_Text block_
----------

Obama administration kills ITT Tech, stranding 40,000 students and destroying 8,000 jobs

Tyrants throughout history have known that beheading their enemies and placing the heads on pikes at the gates of their capitals sends a powerful message to everyone else.  Behave yourself as we dictate, and you may survive.  Cross the king, and you are a dead man.

Something very similar, but updated and taken to a vast financial level, happened to ITT Tech, the privately owned trade school/university.  As the Wall Street Journal explains, it crossed the king (in this case, the Obama Department of Education):

ITT Technical Institute folded on cue Tuesday after the Obama Administration issued a regulatory death warrant last month. ITT investors must be wishing they had ponied up for political protection like Laureate International Universities, the for-profit college that paid Bill Clinton $17.6 million to serve as its “honorary chancellor.”

ITT’s decision to close all of its 130 some campuses—stranding 40,000 students and 8,000 employees—comes after the Education Department barred new enrollees from tapping federal aid, delayed loan reimbursements and raised its collateral by $153 million. ITT had a mere $78 million on hand at the end of June and no way of meeting the Administration’s cash demand.

Note that these federal government actions are the product of bureaucratic discretion.  The DoE demanded a ransom of an additional $75 million in order to stay in business.  The point of the demand for collateral is to protect students and the taxpayers lending to them from a possible, at this point theoretical, harm arising from a collapse of the school.  But the remedy merely cut to the chase and imposed the harm directly:

Department officials claim they are merely trying to protect students and taxpayers even though the SEC and CFPB allegations involve ITT’s private loan program. Many ITT students won’t be able to transfer to other schools, and the college’s closure means that nearly $500 million in student debt could be wiped out. ITT has put up only $90 million in collateral to cover discharged loans. Taxpayers would be on the hook for the rest.

----------

_Data_
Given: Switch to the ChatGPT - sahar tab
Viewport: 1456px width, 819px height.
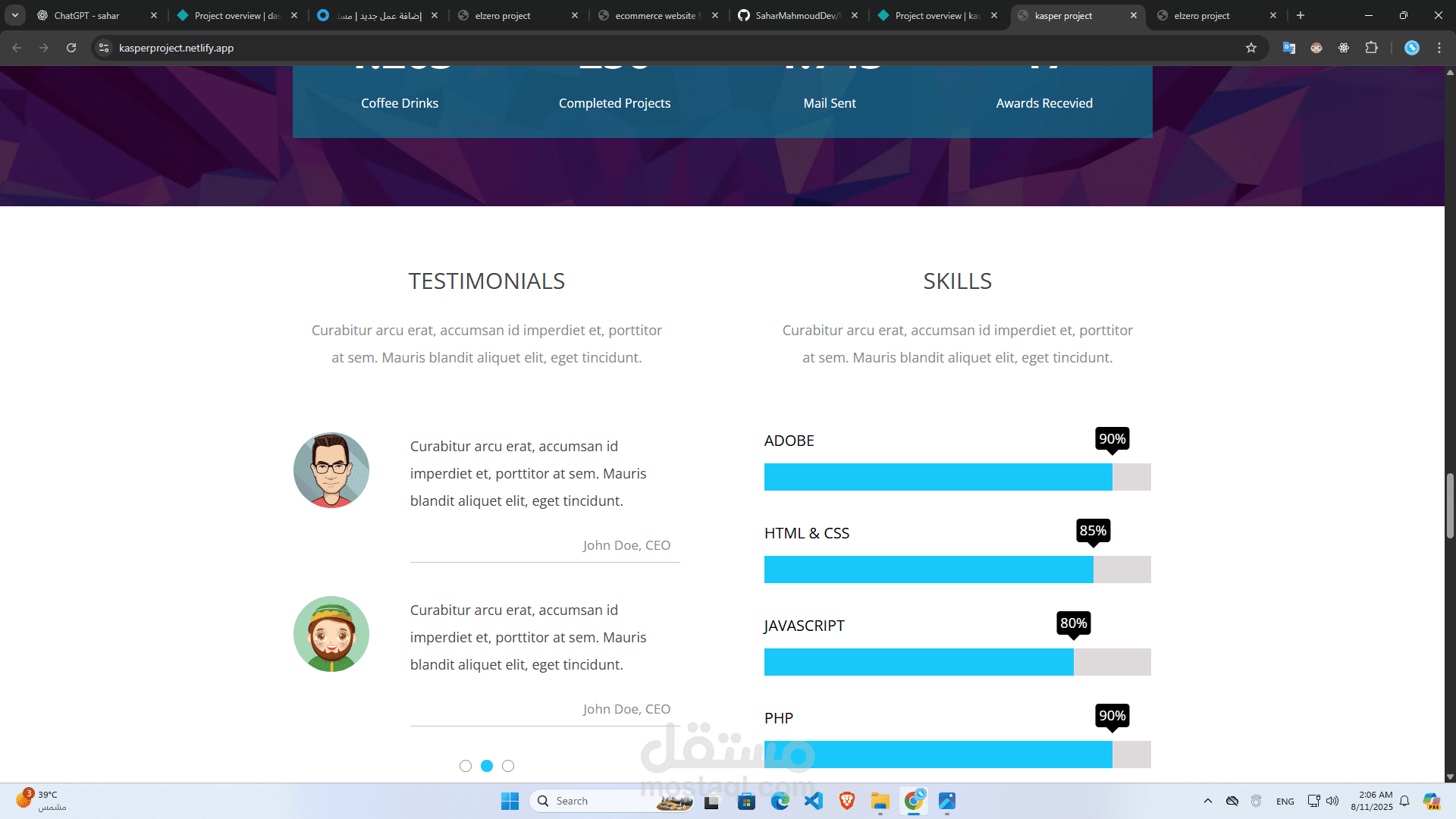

----------

_Tasks and exercises_
a - According to the ITT Tech article, how much cash did ITT have on hand at the end of June?
b - Carry on the ITT Tech article from its last sentence.
None of the material is needed here.

_The results_
a - $78 million.

b -
There are a lot of interests involved in bringing down ITT Tech:

ITT’s execution follows the usual pattern: A pack of regulators attack from all angles—i.e., the Accrediting Council for Independent Colleges and Schools, Securities and Exchange Commission, Consumer Financial Protection Bureau and state Attorneys General—and try to run their target out of business before it can raise a legal defense. None of their charges have been proven in court. (snip)

Although Education Secretary John King claimed that ITT could have stayed in business by taking “corrective action,” liberals appear to have plotted the company’s assassination long ago. Rohit Chopra worked at the CFPB and the Center for American Progress before signing on as a special adviser to Mr. King in January. In June 2015 Mr. Chopra warned ITT shareholders that the department “can revoke eligibility for federal student aid with minimal notice” and that “ITT may be forced to post even more collateral to maintain eligibility. . . . Unless ITT makes improvements to management culture, the board of directors, and executive compensation, it may be unable to survive over the long term.”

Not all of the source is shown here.